## [WORK TASK]
Lines from the material below that hold the string "will" are what is needed; copy each of them.

## [INFORMATION GIVEN]
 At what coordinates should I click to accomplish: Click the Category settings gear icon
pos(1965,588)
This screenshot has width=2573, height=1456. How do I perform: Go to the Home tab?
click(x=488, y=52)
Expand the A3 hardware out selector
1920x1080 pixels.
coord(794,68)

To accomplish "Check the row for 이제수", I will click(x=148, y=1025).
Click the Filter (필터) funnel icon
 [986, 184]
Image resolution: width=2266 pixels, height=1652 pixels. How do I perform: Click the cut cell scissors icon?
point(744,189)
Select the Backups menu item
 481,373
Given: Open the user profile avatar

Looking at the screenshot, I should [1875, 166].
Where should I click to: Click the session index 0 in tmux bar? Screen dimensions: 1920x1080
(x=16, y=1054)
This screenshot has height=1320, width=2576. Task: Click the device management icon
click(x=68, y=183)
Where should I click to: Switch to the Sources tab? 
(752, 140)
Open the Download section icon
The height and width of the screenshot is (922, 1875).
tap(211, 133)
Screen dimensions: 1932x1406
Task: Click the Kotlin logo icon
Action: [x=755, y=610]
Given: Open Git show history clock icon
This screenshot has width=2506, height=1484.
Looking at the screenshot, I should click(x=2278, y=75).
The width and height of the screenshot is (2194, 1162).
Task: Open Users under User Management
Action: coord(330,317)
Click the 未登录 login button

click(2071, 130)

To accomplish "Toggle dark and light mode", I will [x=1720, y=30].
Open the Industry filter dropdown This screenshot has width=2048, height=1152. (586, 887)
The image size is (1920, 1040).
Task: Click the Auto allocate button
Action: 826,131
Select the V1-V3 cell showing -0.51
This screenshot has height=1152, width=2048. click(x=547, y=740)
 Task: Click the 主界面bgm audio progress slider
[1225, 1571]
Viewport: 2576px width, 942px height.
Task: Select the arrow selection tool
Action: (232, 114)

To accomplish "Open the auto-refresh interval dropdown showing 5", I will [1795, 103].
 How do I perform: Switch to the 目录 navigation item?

## [TASK RESULT]
To accomplish "Check the row for 이제수", I will click(x=148, y=1025).
To accomplish "Toggle dark and light mode", I will [x=1720, y=30].
To accomplish "Open the auto-refresh interval dropdown showing 5", I will [1795, 103].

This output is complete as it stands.